Exercício A: Reescreva todas as linhas do material fornecido substituindo "Task" por "Step" e mantendo o resto inalterado. Deixe as imagens fora da resposta.

*** Trecho da fonte ***

O principal legado de Mill, segundo Heilbroner, foi mostrar que “o verdadeiro âmbito da lei econômica era a produção e não a distribuição” (p.123). Assim, distribuição de renda, por exemplo, era mais ligado a costumes ou relações políticas, e estava longe de ser um problema solucionável por simples decisões de economistas. Com isso, a sociedade parecia mais vulnerável, existiam batalhas a serem travadas que estavam além de uma simples “liberdade de mercado” (Heilbroner cita que os capitalismos do New Deal ou os Estados de Bem-estar social seriam conseqüências lógicas desta visão de mundo). Com seu faro crítico impressionante, vale à pena reproduzir uma brilhante passagem de Mill sobre uma possível sociedade comunista:

A questão é se haveria alguma proteção para a individualidade de caráter; se a opinião pública não seria um jugo tirânico; se a dependência de todos por todos, se a vigilância de todos por todos não iriam reduzir todos a uma insípida uniformidade de pensamentos, sentimentos e ações... Nenhuma sociedade na qual a excentricidade é motivo de punição pode formar um estado coeso. (MILL, apud HEILBRONER, 1996, p.126)

Com Mill, a Economia era vista como um ramo de conhecimento interdependente às questões culturais, sociais, políticas, filosóficas, cujas soluções perpassavam, necessariamente, por um estudo do ser humano em sua forma mais completa. Heilbroner, portanto, destaca esse sentimento holístico e humanista, necessário para compreendermos o grande passo que viria posteriormente, não apenas para a Ciência Econômica, mas para a História do Conhecimento: o Socialismo Científico. Como já foi dito, Heilbroner é um autor moderno, que ainda acredita no potencial da ciência. Ao falar dos utópicos como sonhadores, e logo em seguida inserir Mill, fica evidente essa característica do autor a que estamos aludindo.

O capítulo seguinte introduz o leitor às idéias de Karl Marx (1818-1883). Heilbroner apresenta o cenário europeu que se via àquela época, em especial o ano de 1848, marcado, na França, por intensos conflitos e disputas de poder. Foi exatamente neste ano que Marx lançou, junto com seu companheiro Friedrich Engels (1820-1895), a obra “O Manifesto Comunista”, pequeno livro onde continha o cerne do pensamento político de Marx.

Heilbroner, antes de adentrar no Marx teórico, fala criticamente a respeito da figura feita em torno de Marx, muitos o endeusando. Talvez seja por isso que o autor tenha se detido, de forma razoável, a mostrar as características da personalidade e da vida privada de Marx, seu tratamento com a família e seu amadurecimento físico e intelectual, mostrando-o como um tipo mais recatado: tudo isso serve para humanizar sua figura. As passagens descritivas de Marx parecem contrastar com a energia e vitalidade de seu companheiro, Engels, o qual era mais alegre, extrovertido, amante dos prazeres burgueses e um grande proprietário, sendo que a sua obra sobre a condição de trabalho das classes operárias fez com que ganhasse a simpatia de Marx.

*** Material fornecido ***

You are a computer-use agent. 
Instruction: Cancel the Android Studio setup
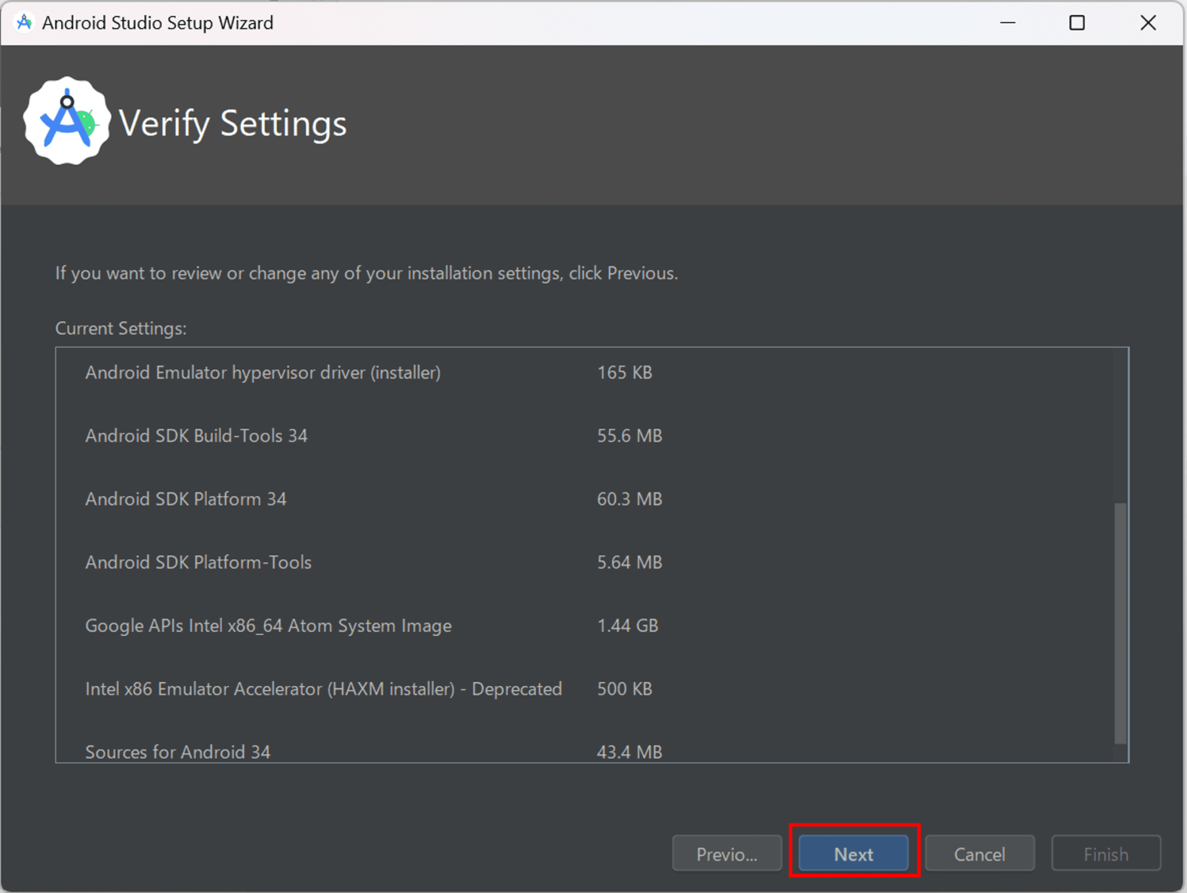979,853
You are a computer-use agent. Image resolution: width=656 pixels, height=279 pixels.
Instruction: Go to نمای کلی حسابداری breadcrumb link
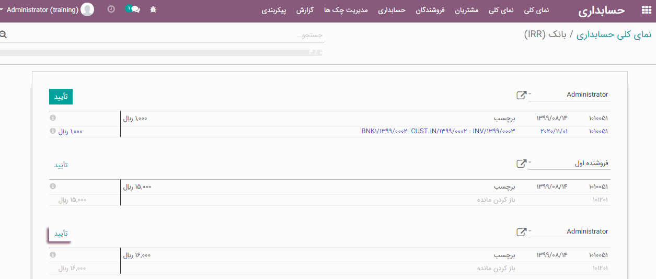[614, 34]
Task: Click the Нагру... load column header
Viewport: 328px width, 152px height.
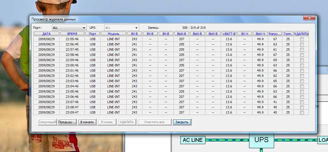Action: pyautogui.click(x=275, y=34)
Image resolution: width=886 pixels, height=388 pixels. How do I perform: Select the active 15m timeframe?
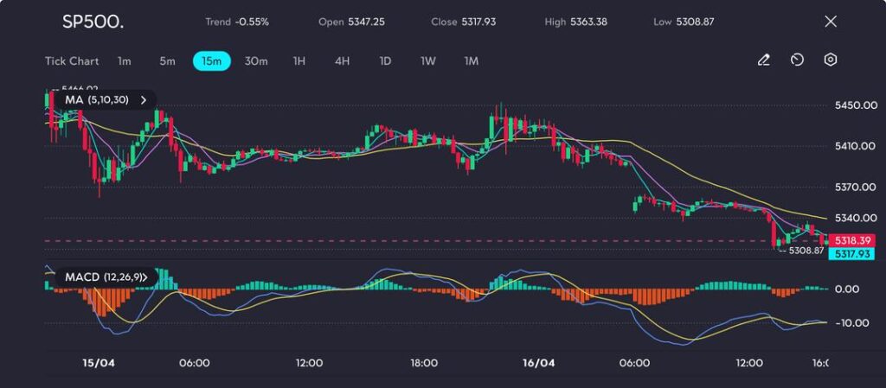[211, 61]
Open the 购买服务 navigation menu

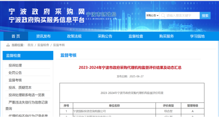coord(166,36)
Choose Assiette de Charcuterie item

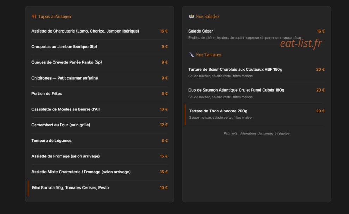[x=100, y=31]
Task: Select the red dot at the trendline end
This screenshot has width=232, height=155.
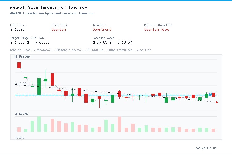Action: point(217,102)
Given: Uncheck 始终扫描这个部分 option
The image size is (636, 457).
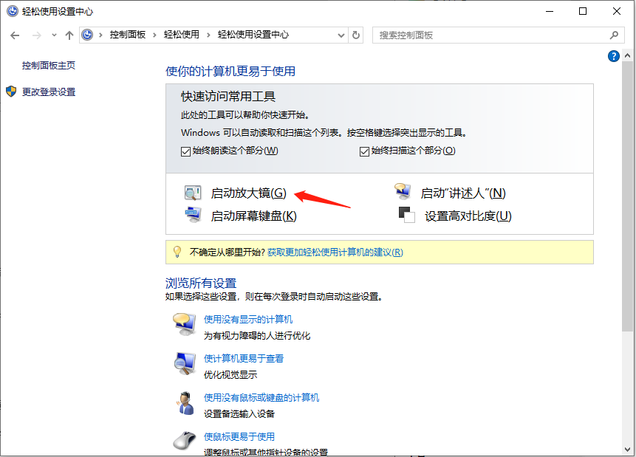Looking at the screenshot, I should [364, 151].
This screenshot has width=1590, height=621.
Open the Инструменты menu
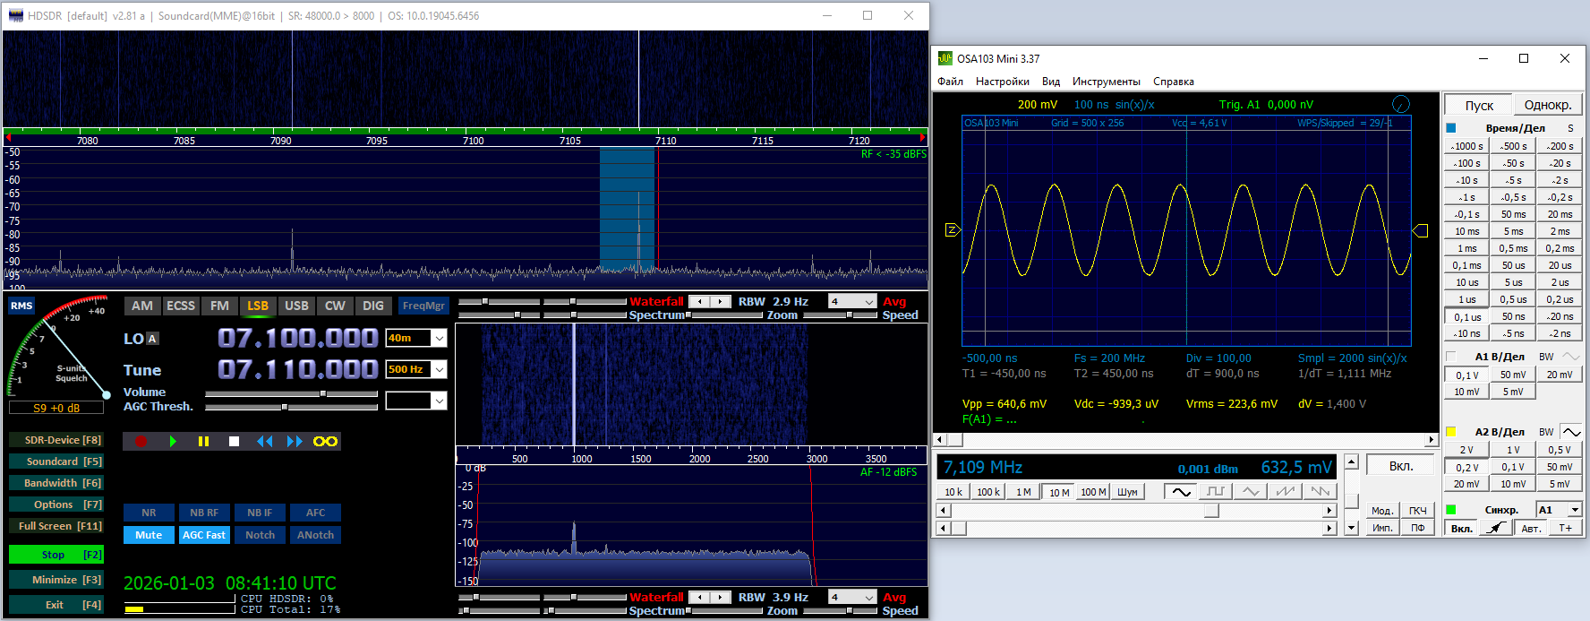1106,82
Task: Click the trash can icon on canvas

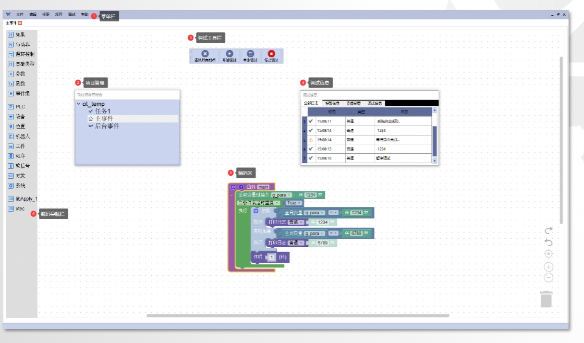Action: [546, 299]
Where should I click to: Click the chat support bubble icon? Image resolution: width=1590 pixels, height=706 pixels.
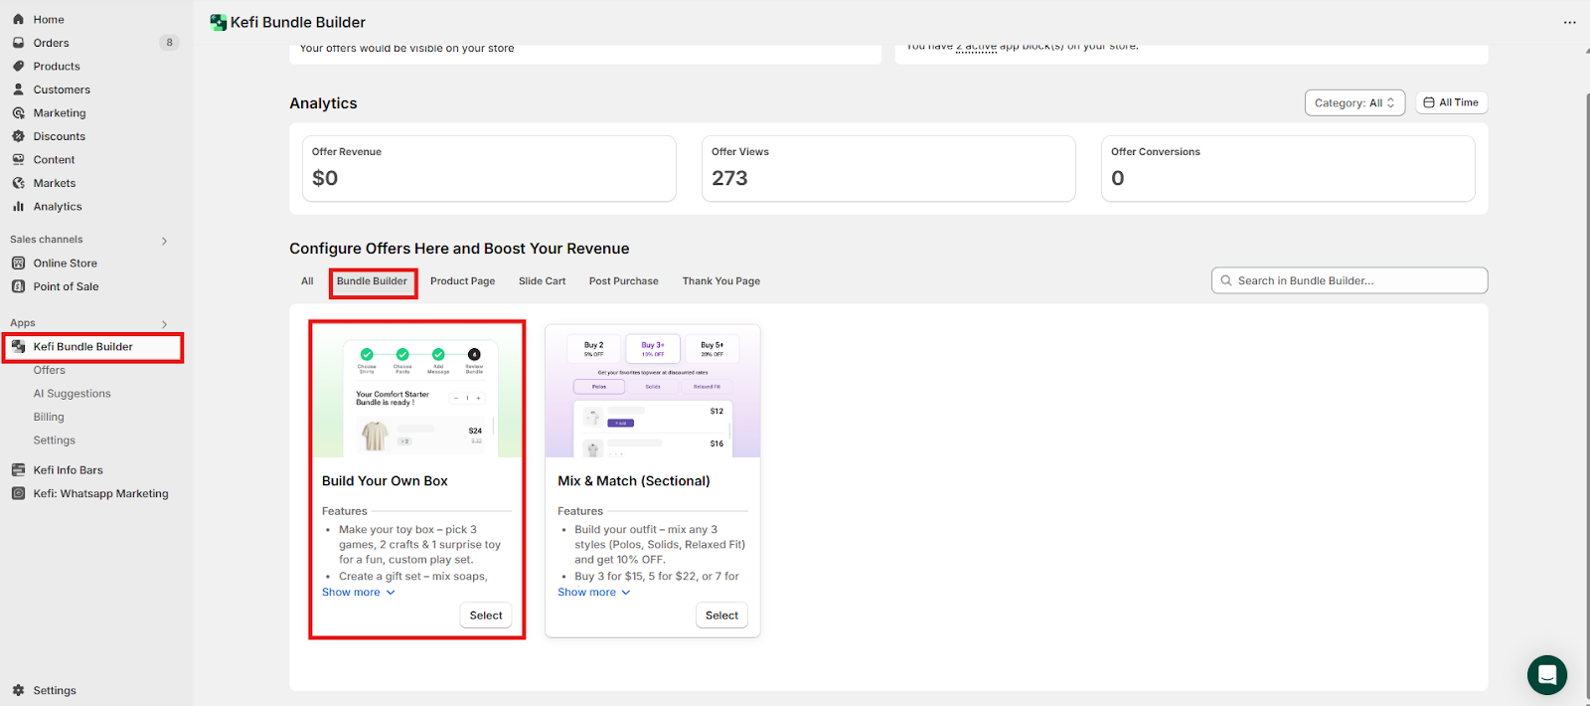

***

Exercício B: No trecho sobre as ideias econômicas apresentadas por Heilbroner, em que ano Marx lançou "O Manifesto Comunista" junto com Engels?

Resposta final A:
You are a computer-use agent. 
Instruction: Cancel the Android Studio setup
979,853
You are a computer-use agent. Image resolution: width=656 pixels, height=279 pixels.
Instruction: Go to نمای کلی حسابداری breadcrumb link
[614, 34]
Step: Click the Нагру... load column header
Viewport: 328px width, 152px height.
Action: pyautogui.click(x=275, y=34)
Image resolution: width=886 pixels, height=388 pixels. How do I perform: Select the active 15m timeframe?
[211, 61]
Open the 购买服务 navigation menu

coord(166,36)
Choose Assiette de Charcuterie item

[x=100, y=31]
Step: Select the red dot at the trendline end
This screenshot has width=232, height=155.
Action: point(217,102)
Given: Uncheck 始终扫描这个部分 option
The image size is (636, 457).
Looking at the screenshot, I should [364, 151].
This screenshot has width=1590, height=621.
Open the Инструменты menu
1106,82
Step: Click the trash can icon on canvas

Action: [546, 299]
Where should I click to: Click the chat support bubble icon? Image resolution: width=1590 pixels, height=706 pixels.

Resposta final B: Em 1848.